My story would never be complete if I didn't mention that I was a student with a strong interest in exploring opportunities for leadership. On several occasions I would be given leadership roles by my teachers or fellow students by means of unanimous decisions or even votes. I would say it was never by accident but rather my conduct was that of a listener, a problem solver, a unifier, an organizer, a team player, and a realist, to say the least. Having multiple responsibilities at school had been my usual life.

At Kitongo, from Standard One, I was a Class Monitor until I became a School prefect at Standard IV. I was in charge of projects at mainly the school garden. At Kigoma Secondary School, I was a Member of Parliament for Coy D representing my dormitory in the school assembly and later I was appointed an interim Vice Head Prefect. I remember to have been involved in a big strike and was suspended for 100 days. I faced serious criticisms from my mother back home and on going back to school I went back praying to not be expelled completely. I was faced with the hardest time a boy of my ambition and background could have.

*Entries shown*

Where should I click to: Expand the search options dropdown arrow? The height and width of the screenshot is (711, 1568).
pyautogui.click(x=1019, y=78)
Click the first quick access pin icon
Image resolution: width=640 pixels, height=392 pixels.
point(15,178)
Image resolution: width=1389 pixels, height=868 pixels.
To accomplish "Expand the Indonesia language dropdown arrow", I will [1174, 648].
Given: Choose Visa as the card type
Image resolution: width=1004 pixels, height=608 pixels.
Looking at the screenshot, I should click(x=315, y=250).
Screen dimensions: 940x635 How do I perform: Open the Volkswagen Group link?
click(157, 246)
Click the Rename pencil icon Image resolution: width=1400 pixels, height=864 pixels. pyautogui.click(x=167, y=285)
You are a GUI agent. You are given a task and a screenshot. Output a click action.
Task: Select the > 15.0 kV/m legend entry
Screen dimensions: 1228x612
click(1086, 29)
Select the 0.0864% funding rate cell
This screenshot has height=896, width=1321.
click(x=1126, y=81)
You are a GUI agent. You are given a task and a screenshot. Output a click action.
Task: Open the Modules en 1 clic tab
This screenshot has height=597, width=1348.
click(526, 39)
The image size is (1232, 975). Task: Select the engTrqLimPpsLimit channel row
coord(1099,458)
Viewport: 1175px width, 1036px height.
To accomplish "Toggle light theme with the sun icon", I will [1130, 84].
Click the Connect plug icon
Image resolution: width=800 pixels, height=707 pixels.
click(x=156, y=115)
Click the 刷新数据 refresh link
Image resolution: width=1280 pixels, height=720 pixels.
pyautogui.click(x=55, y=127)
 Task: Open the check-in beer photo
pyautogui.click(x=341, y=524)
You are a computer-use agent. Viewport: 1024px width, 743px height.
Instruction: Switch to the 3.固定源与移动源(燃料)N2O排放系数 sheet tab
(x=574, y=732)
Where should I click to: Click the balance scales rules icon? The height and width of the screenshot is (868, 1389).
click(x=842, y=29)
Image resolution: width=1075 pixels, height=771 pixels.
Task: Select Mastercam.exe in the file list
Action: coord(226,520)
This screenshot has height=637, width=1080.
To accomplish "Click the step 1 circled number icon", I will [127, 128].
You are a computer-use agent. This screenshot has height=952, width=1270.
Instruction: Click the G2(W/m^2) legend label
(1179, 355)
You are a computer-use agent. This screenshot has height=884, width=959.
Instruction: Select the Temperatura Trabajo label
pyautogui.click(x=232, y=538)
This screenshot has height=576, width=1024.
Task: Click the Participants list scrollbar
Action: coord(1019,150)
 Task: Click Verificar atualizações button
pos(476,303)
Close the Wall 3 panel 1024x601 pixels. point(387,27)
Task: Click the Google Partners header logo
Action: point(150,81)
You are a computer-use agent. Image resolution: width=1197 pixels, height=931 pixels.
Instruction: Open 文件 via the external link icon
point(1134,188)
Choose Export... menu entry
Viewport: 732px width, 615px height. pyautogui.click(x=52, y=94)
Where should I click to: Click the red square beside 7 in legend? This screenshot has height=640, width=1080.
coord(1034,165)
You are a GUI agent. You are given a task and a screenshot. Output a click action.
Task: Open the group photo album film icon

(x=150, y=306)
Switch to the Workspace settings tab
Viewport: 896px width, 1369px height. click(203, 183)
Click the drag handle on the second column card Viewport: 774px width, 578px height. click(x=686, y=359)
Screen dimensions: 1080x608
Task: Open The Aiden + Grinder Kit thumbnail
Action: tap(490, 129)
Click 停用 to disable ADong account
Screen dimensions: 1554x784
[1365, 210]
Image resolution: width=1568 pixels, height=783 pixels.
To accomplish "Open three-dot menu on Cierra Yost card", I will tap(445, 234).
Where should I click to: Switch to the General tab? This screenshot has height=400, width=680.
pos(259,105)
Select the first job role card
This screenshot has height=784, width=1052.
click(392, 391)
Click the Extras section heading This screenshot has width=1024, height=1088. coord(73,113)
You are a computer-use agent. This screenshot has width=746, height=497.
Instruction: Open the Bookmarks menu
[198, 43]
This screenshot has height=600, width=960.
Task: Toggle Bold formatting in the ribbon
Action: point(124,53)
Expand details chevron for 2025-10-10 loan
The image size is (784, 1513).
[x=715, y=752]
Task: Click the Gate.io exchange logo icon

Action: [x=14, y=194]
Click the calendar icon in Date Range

*What is expected*
Reproduce word for word the part of the account of school leadership starting with "My story would" and going on through "my usual life.".

*Response to this exercise*
My story would never be complete if I didn't mention that I was a student with a strong interest in exploring opportunities for leadership. On several occasions I would be given leadership roles by my teachers or fellow students by means of unanimous decisions or even votes. I would say it was never by accident but rather my conduct was that of a listener, a problem solver, a unifier, an organizer, a team player, and a realist, to say the least. Having multiple responsibilities at school had been my usual life.